The protein, called serum neurofilament light chain (sNfL), is a known marker of injury to axons (nerve fibers).

These findings were reported in the study “Serum neurofilament light chain reflects inflammation-driven neurodegeneration and predicts delayed brain volume loss in early stage of multiple sclerosis,”  published in the Multiple Sclerosis Journal.

MS is a neurodegenerative autoimmune disease, in which the myelin sheath — which protects and insulates axons — is destroyed, leading to inflammation and nerve damage.

sNfL levels have been suggested as a potential MS biomarker, and studies have shown a strong correlation between its levels and both lesion burden and brain volume loss.

However, studies into the use of sNfL as a biomarker for disease activity and neurodegeneration in MS over the long term are lacking.

To assess this use of sNfL, an international team of researchers compared blood levels of this protein to brain imaging markers and other clinical measures in 172 patients (mean age, 29) in the early stages of MS.

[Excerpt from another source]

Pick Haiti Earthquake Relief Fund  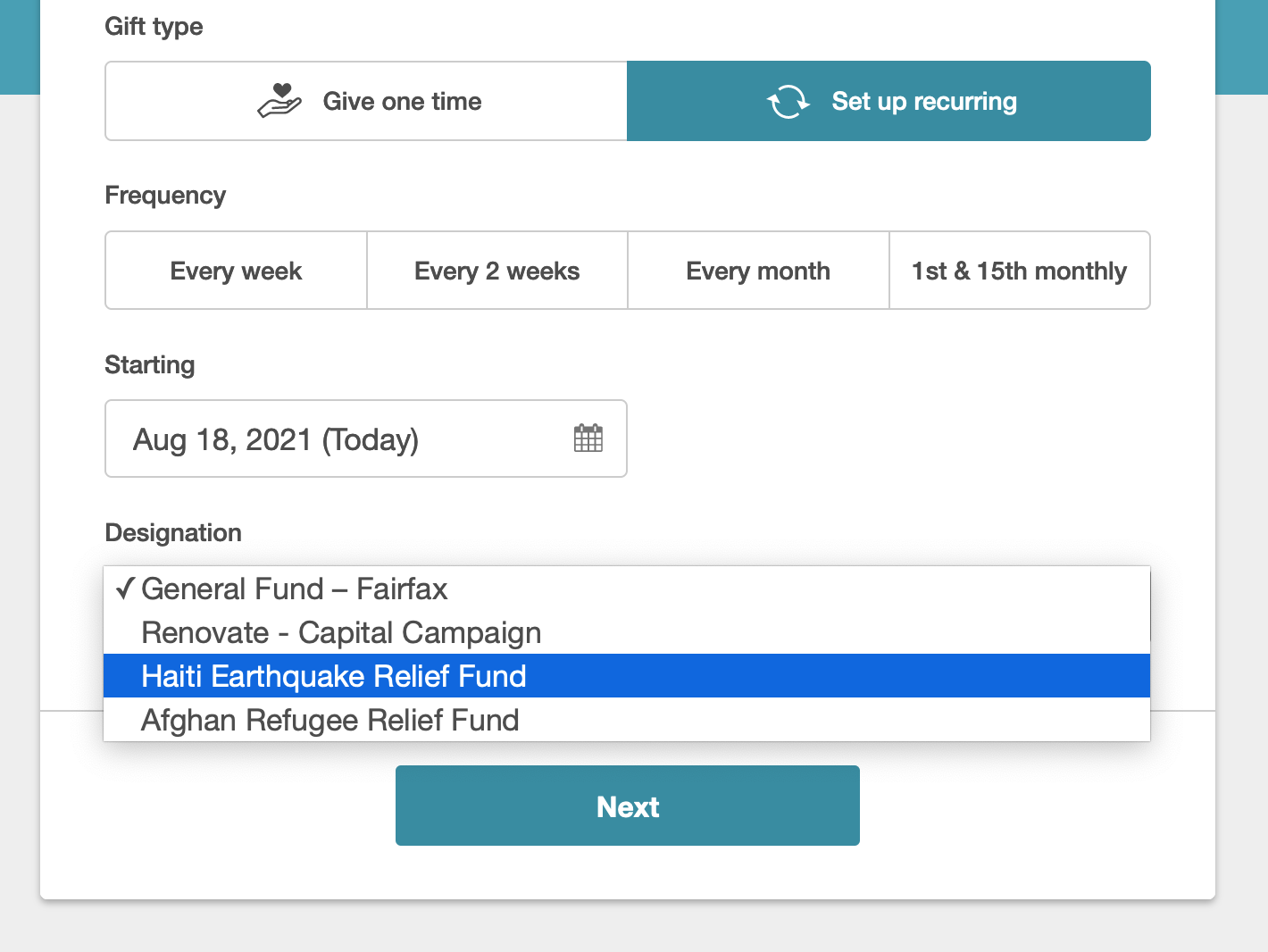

Patients were clinically examined every three months over the course of three years (36 months), and underwent brain magnetic resonance imaging (MRI) scans every year.

Results showed a strong relationship between sNfL levels and both T1 and T2 MRI lesion volume (measurements of areas of active inflammation [T1] and of total damaged nervous tissue [T2] — both old and new — in the brain), as well as the total number of brain lesions.

sNfL levels also appeared predictive of neurodegeneration associated with a delayed, but not immediate, brain volume loss.

“There was no relationship between percentage changes of sNfL and brain volume loss over 36 months,” but “early sNfL levels were associated with delayed brain volume loss after 48 months,” the researchers wrote.

This suggested that early damage to axons could have a large impact on neurodegeneration over time.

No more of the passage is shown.